Link: Titanic Prediction 5 models: (Open in new tab)
Objective:
- Take dataset from Kaggle and play with various Machine Learning models to get the best model which has highest accuracy in prediction.
- Preprocess the dataset by explore and cleaning it.

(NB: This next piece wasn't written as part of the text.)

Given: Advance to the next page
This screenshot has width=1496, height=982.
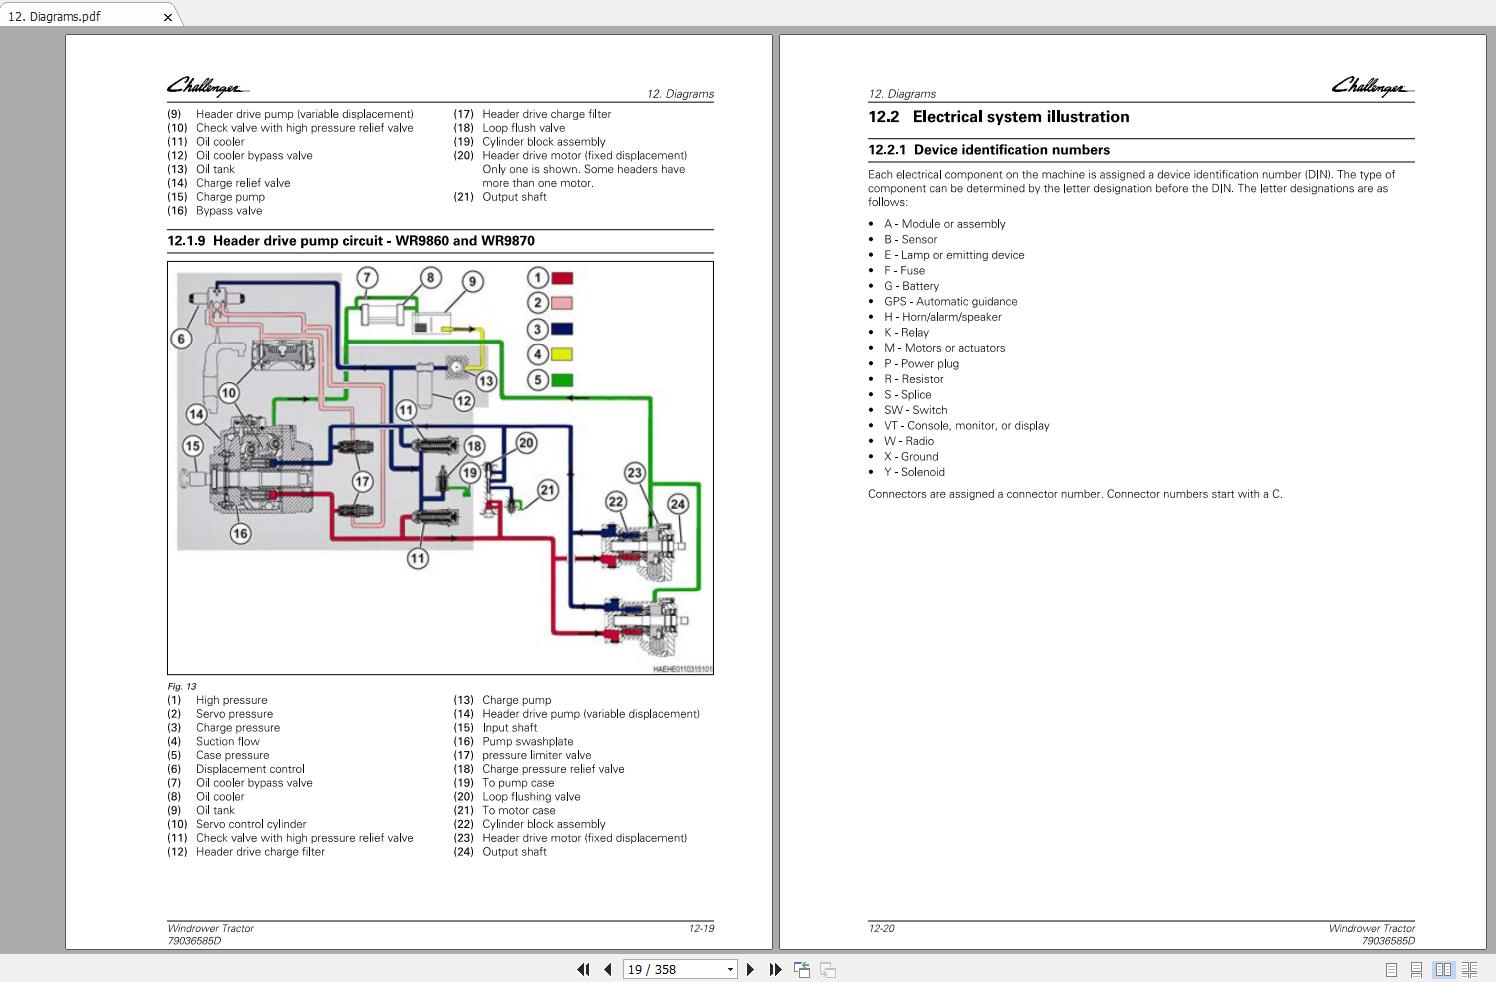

- Scenarios on when to use each model.
- Learn practical application of Machine Learning models like:
- Fine tune hyper-parameters of each model to improve accuracy:
- Learning Rate
- Depth of Decision Tree
- num_estimators of decision tree
- Regularization parameter C
- Kernel
- activation functions
- hidden_layer_size
- and much more...
- Choosing optimal model by testing each model on test dataset and evaulating against each other's score.
Result:
- After training 5 different models on the titanic dataset's validation data, I got an performance metrics as follows:
- LR -- Accuracy: 0.758 / Precision: 0.778 / Recall: 0.675 / Latency: 2.2ms
- SVM -- Accuracy: 0.753 / Precision: 0.767 / Recall: 0.675 / Latency: 4.3ms
- MLP -- Accuracy: 0.742 / Precision: 0.776 / Recall: 0.627 / Latency: 11.5ms
- RF -- Accuracy: 0.787 / Precision: 0.846 / Recall: 0.663 / Latency: 9.5ms
- XGB -- Accuracy: 0.798 / Precision: 0.862 / Recall: 0.675 / Latency: 6.9ms
- XGB performs the best in terms of Accuracy of 79.8% and Precision of 86.2%, and ties with LR with a high recall of 67.5% with a low latency.
- On the test data, metrics were:
- XGB -- Accuracy: 0.832 / Precision: 0.792 / Recall: 0.655 / Latency: 4.5ms
- High Accuracy with a slightly low precision and recall with a low latency.